Typing and handwriting

Controlling a computer efficiently and writing things down without unnecessary hesitation are rather useful skills, but both may easily be neglected. These notes mostly document my advancements in those, along with musings and observations.


Touch typing is important for efficient and comfortable computer usage. Slow and awkward typing draws one away from keyboard shortcuts and CLI, in a barely noticeable manner, impeding general computer usage. I also remember being lazy to do boring programming bits, and the need to type the code without touch typing was adding more friction. So, I find it to be worth the time investment to learn how to type properly for an active computer user.

The time it takes to reach a comfortable speed is normally about a couple of weeks. There are programs and games (e.g., GNU Typist) that help with practice by detecting typos, measuring the progress, providing texts, and gamifying the process, although one can grab any text and type it as well.

There are more comfortable keyboard layouts than QWERTY, such as Dvorak and Colemak (which I'm using). But non-QWERTY layouts come with minor compatibility issues: you can't type as quickly on others' systems if there's no way to change a layout easily, some software may assume a certain layout and provide key bindings aiming that (most notably, Vim does that; but I use Emacs, which doesn't, except for a few prefix keys, which are preserved in Colemak for that reason).

A handy computer keyboard is nice to use. As with software layouts, hardware ones often come with awkward legacy issues (e.g., staggered keys), but nicer keyboards are available. This is also covered in my computer hardware notes.


I've been taught cursive writing at school, it was illegible and messy, so I was just avoiding handwriting since. Which is not particularly hard with computers around, yet occasionally it is nice or necessary to write things down on paper: usually brief notes, contact information, passwords, or form filling. Possibly maths would be more handy to do on paper too, rather than dealing with LaTeX, live previews, and TikZ (actually my handwritten digits and math notations weren't as messy as words, but perhaps I was avoiding them just by extension).

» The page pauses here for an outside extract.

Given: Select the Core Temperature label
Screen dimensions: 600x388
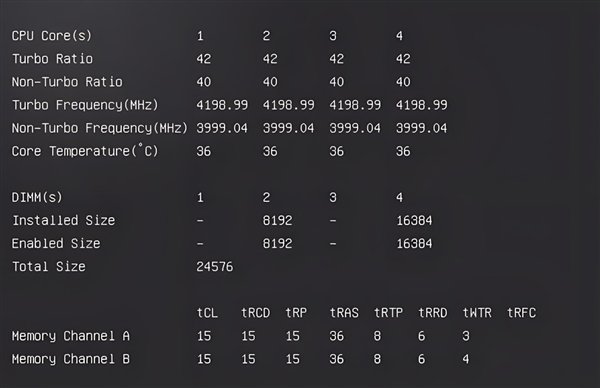Looking at the screenshot, I should 85,151.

One day I switched to writing in block letters, and it was legible at once. After a few days of practice and experimentation with letter shapes and sizes, it also became aesthetically satisfactory. "The Path to Dijkstra’s Handwriting" is a nice inspirational article, though my experience differs from that (I wasn't sure if it's worthwhile to practice all the letters, and didn't practice them much, but my starting point was different). It is easy to find additional tips on handwriting improvement, though they seem quite obvious: letter shapes should be easily recognisable as letters they represent, and should be consistent, along with spacing and sizes.

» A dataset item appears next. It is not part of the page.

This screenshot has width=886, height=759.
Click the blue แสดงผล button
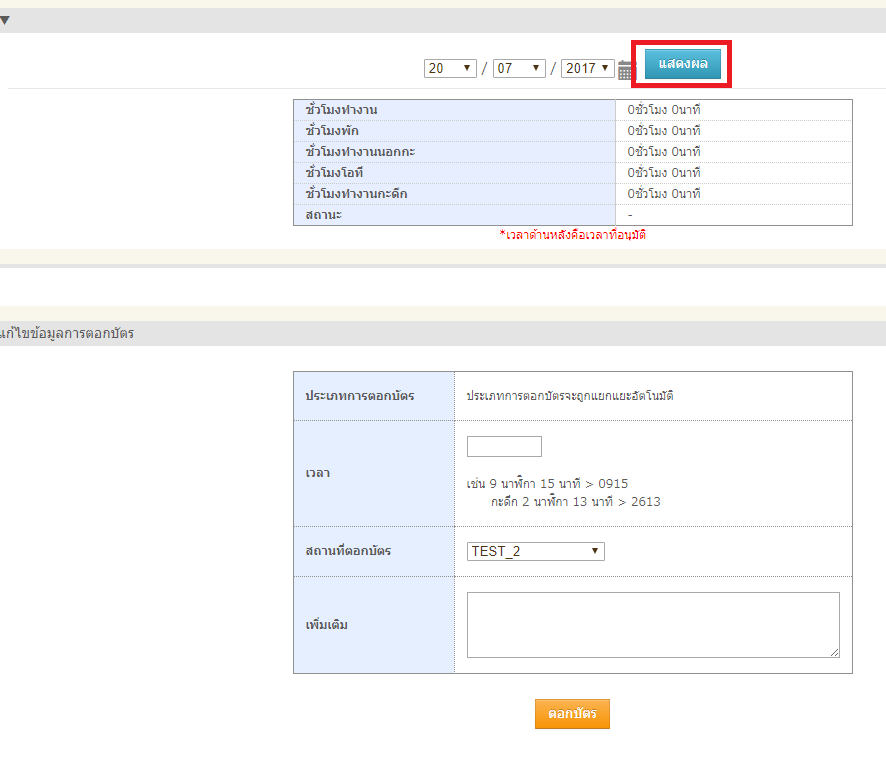point(683,64)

I think block letters are a good choice nowadays, especially if one doesn't have to write longer texts quickly (and in that case, stenography may be more suitable than cursive): they prioritise legibility, which is what matters in most situations.

Apparently people tend to write with fingers, while it's sometimes suggested to write with a whole arm, especially if using a fountain pen or doing calligraphy. It is unnecessary for short and legible notes, and apparently requires quite a bit of practice to be as neat as writing with fingers, if one is already doing the latter.

People prefer different pens (or even pencils). So far I liked a fineliner the most, for its consistent and smooth lines. Gel pens are okay, non-gel (oily) ballpoint pens are more awkward to write with, and fountain pens require a lot of practice to write legibly and not too messily (which may be fun and aesthetically pleasing, but quite impractical). As with computer keyboards, there's quite a few models to choose from and to play with.